Given text:
═══

Can $300 Billion Make Companies Behave?
Are U.S. authorities being overzealous in their efforts to extract money from corporate miscreants? Actually, the right question might be why, despite the advent of multi-billion-dollar penalties, companies keep breaking the law.
A new batch of fines -- most notably the Justice Department's $14 billion opening bid to settle the mortgage-related transgressions of Germany's Deutsche Bank AG -- has caused a lot of consternation. Some central bankers have worried out loud that the sheer volume of legal costs could be stunting global growth.
Until recently, though, it's been hard to get a comprehensive picture of the nature and magnitude of corporate misdeeds and their costs. Enter a group called the Corporate Research Project, which has built a database covering penalties imposed by more than 30 U.S. authorities, from the Justice Department to the Food and Drug Administration.
The total is impressive: Over the past six years, it adds up to about $300 billion. Financial institutions accounted for the largest share by far -- more than $177 billion, for transgressions ranging from lying about their borrowing costs to laundering money for drug cartels. Here's a chart showing the 20 companies with the largest legal bills :
You'd think such steep costs would have a deterrent effect. Yet it's hard to see that in the data so far. Even after paying billions for their misbehavior around the 2008 financial crisis, banks kept getting into trouble (JPMorgan Chase & Co. alone has racked up 41 separate fines since 2010).

═══

Information provided:
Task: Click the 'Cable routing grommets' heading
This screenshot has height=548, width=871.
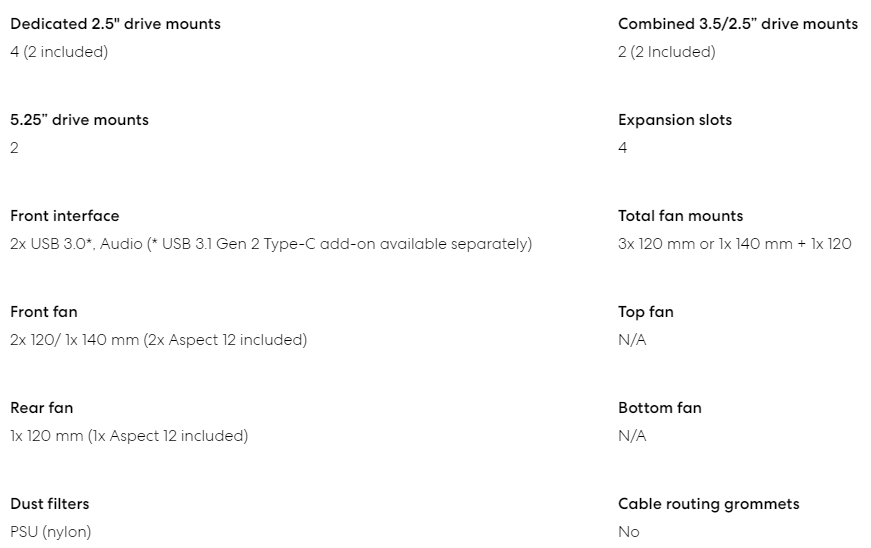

═══

Exercise instructions:
Copy the corporate penalties article between "Are U.S. authorities" and "stunting global growth.", inclusive, changing "consternation" to "alarm". Rely solely on the corporate penalties article.

Written answer:
Are U.S. authorities being overzealous in their efforts to extract money from corporate miscreants? Actually, the right question might be why, despite the advent of multi-billion-dollar penalties, companies keep breaking the law.
A new batch of fines -- most notably the Justice Department's $14 billion opening bid to settle the mortgage-related transgressions of Germany's Deutsche Bank AG -- has caused a lot of alarm. Some central bankers have worried out loud that the sheer volume of legal costs could be stunting global growth.